MCW Scientists Discover Rap1B as a Potential Target in Cancer Immunotherapy

Rap1B_Location CardCancer immunotherapy—a type of treatment that harnesses the body’s own immune system to recognize, attack, and destroy cancer cells—has shown remarkable success in treating various types of cancer in recent years. However, to advance development of these therapies further, a better understanding of the cell-cell interactions within the tumor microenvironment (TME) is needed. One key cellular component of the TME is the network of blood vessels, whose main function is to supply the tumor with nutrients and help it grow. These blood vessels, formed by endothelial cells (ECs), however, also serve as an important avenue for the transport of immune cells, including T-killer cells, to the tumor.

New MCW research sheds light on these TME interactions, revealing that a protein called Rap1B in ECs plays a major role in how blood vessels form and function, and how ECs impact access of immune cells to the tumor. These novel findings, published in Angiogenesis, may open the door to new therapeutic targets that enhance the body’s immune response against tumors.

“We discovered that the absence of Rap1B in ECs suppressed angiogenesis (the process by which new blood vessels are formed from existing ones), altering the TME, increasing recruitment and activity of tumor-killing CD8+ T-cells, and suppressing tumor growth,” said first author Guru Prasad Sharma, PhD, MCW postdoctoral fellow of radiation biology. “Mechanistically, Rap1B controls interactions between ECs and immune cells by restraining proinflammatory responses and chemokine expression, and diminishing leukocyte recruitment to the tumor. Rap1B is also essential for mediating Vascular Endothelial Growth Factor A (VEGF-A)-induced immunosuppressive signaling in ECs, providing insights into a novel mechanism for VEGF-A-dependent modulation of proinflammatory stimuli.”

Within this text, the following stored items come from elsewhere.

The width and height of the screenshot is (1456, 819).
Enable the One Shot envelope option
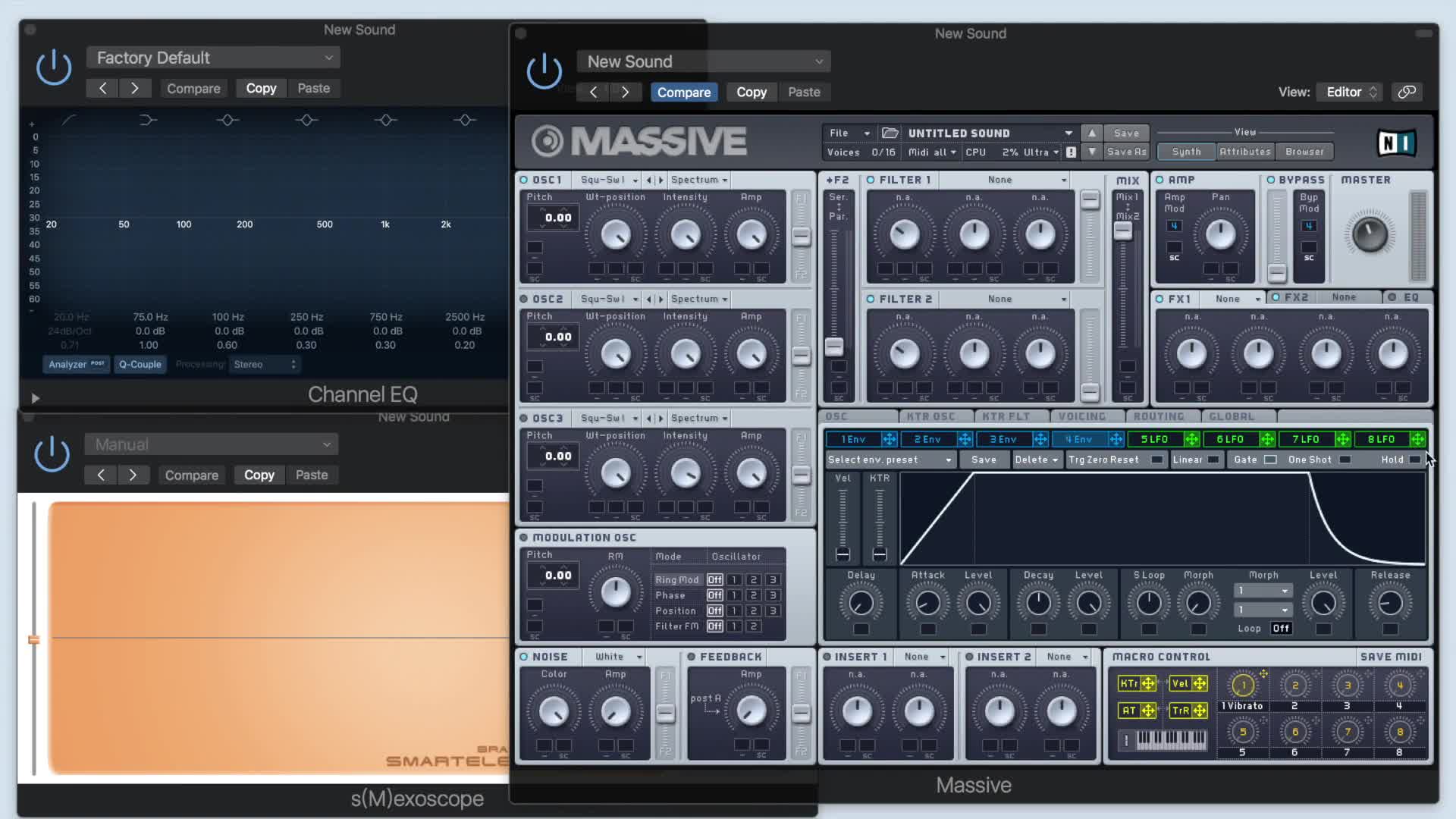(1345, 460)
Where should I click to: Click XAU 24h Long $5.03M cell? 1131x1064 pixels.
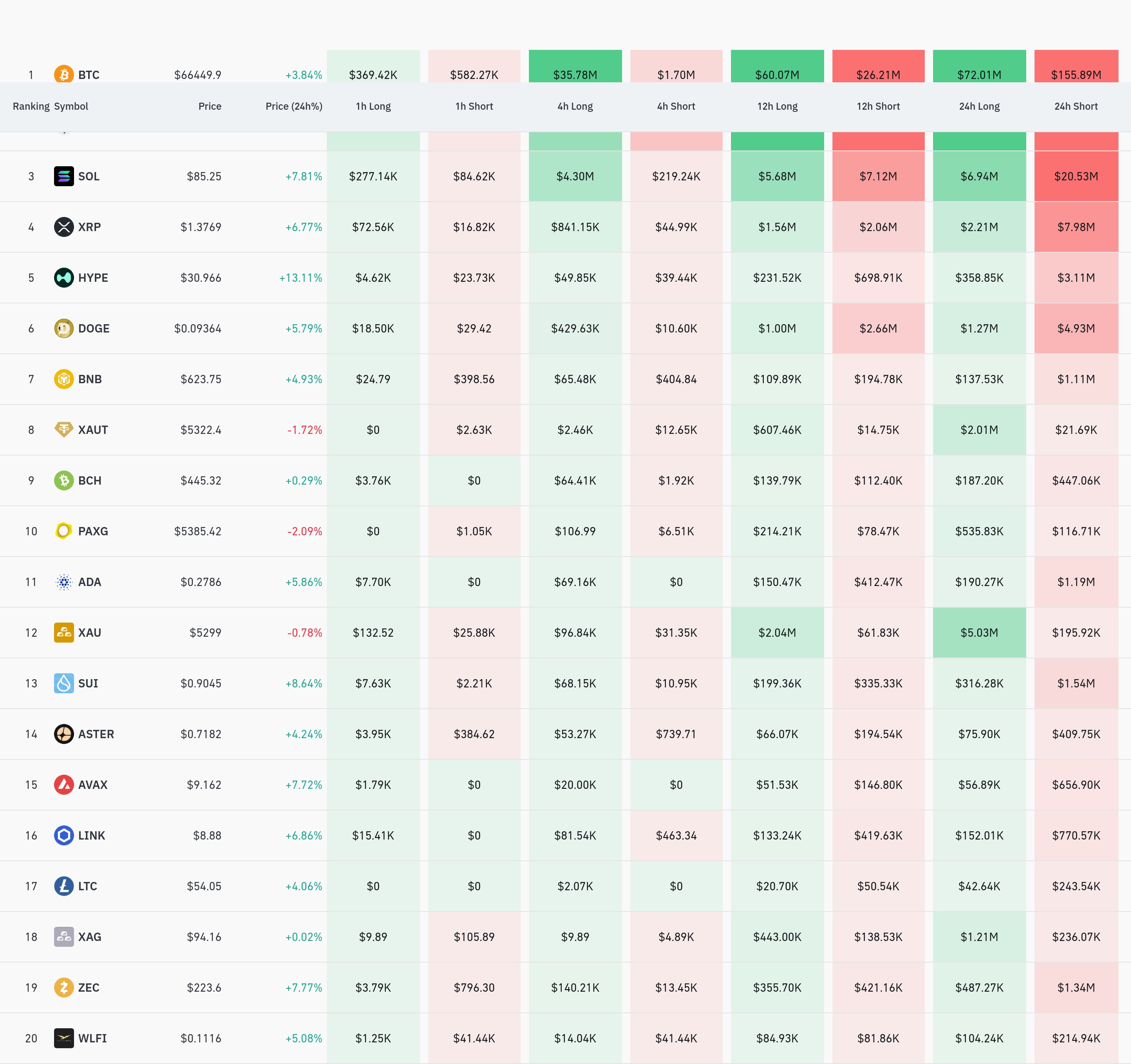979,632
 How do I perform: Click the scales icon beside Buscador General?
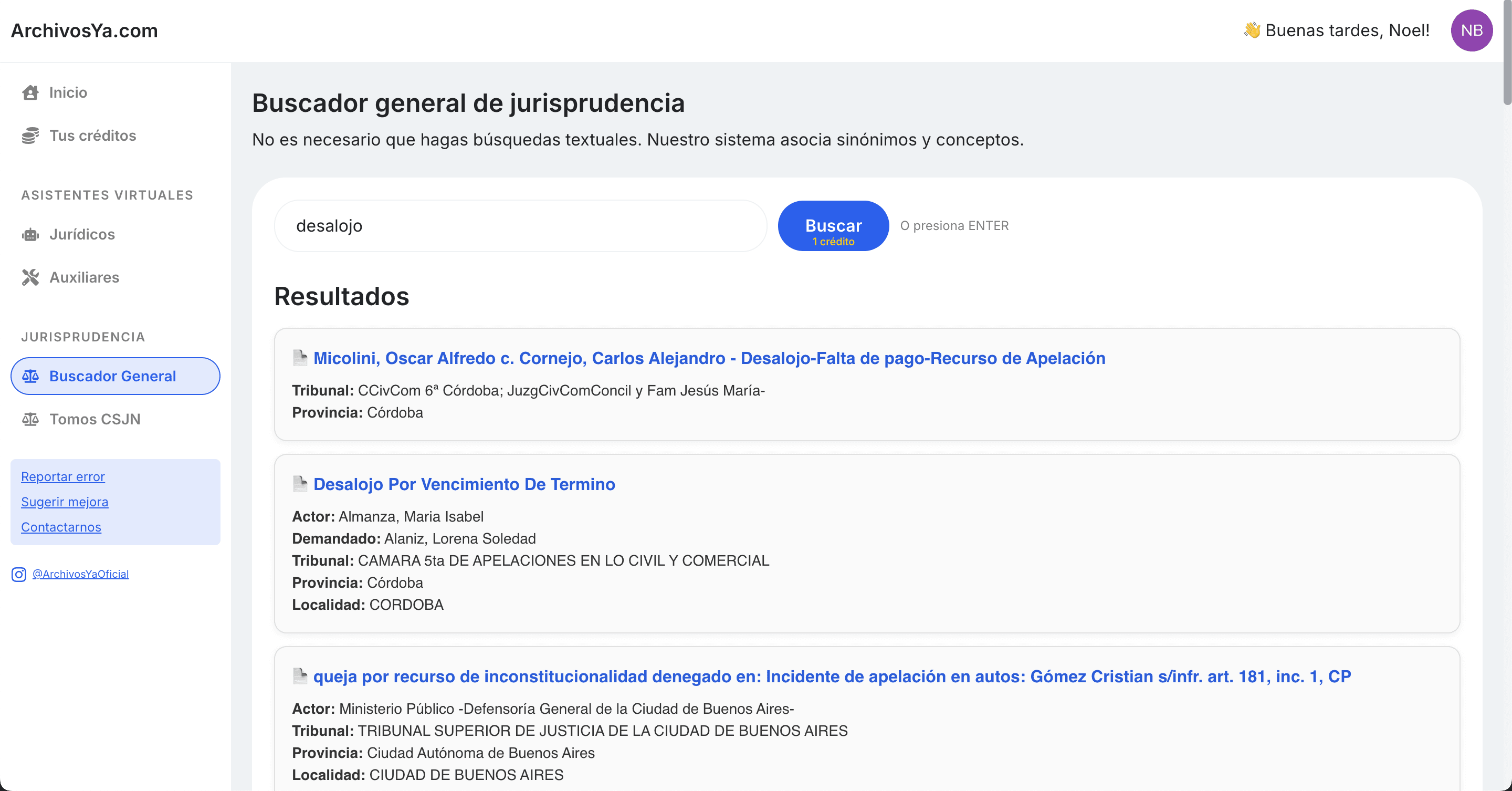(x=30, y=376)
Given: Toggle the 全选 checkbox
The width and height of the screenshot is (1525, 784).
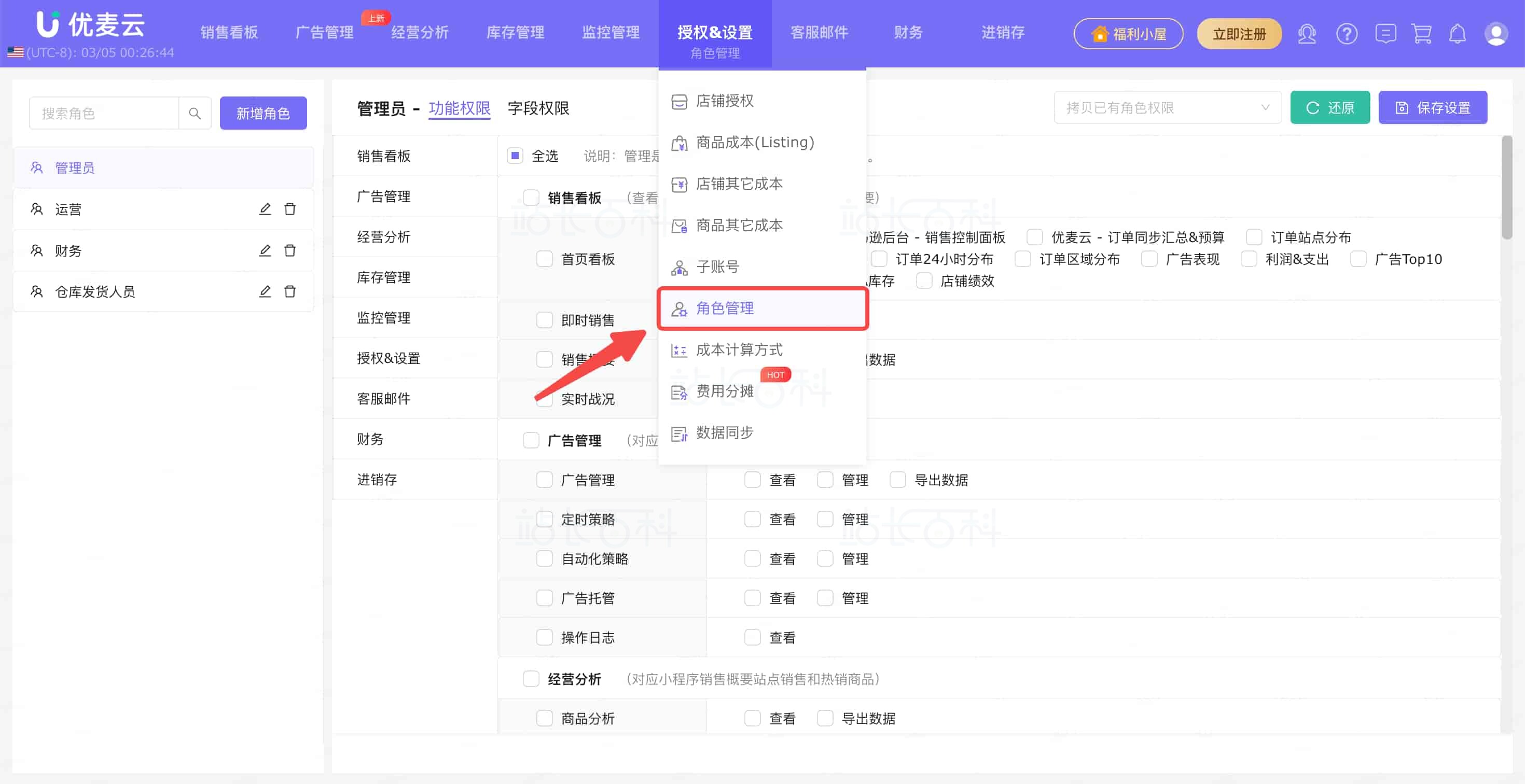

Dr. Sharma said these findings advance our understanding of Rap1B’s role in endothelial cell biology, demonstrating that it can be used as a potential therapeutic target to counteract vascular immunosuppression in cancer immunotherapy and improve treatment outcomes.

During the study, investigators used “genetic knockout” approaches to remove Rap1B from blood vessels of mice with melanoma tumors. They discovered that depleting the protein in ECs of mice blocked VEGF-A signaling, stopped angiogenesis, and led to an altered TME with increased number of CD8+ T-cells having higher cancer-fighting activity. Dr. Sharma said these new insights may help drive development of combination therapies that target both immunosuppressive pathways and angiogenesis, potentially enhancing the effectiveness of cancer immunotherapy and anti-angiogenic strategies.

“These findings could guide the identification of biomarkers for patient stratification, inform mechanistic investigations into tumor-immune interactions, and inspire the exploration of new therapeutic targets focused on disrupting the immunosuppressive effects of ECs,” he said.

Dr. Sharma thanks the research team for its guidance and collaboration on this important project, which was supported by NIH grant R01HL111582 awarded to Magdalena Chrzanowska, PhD, associate professor, Pharmacology and Toxicology, corresponding author of the study and Dr. Sharma’s mentor.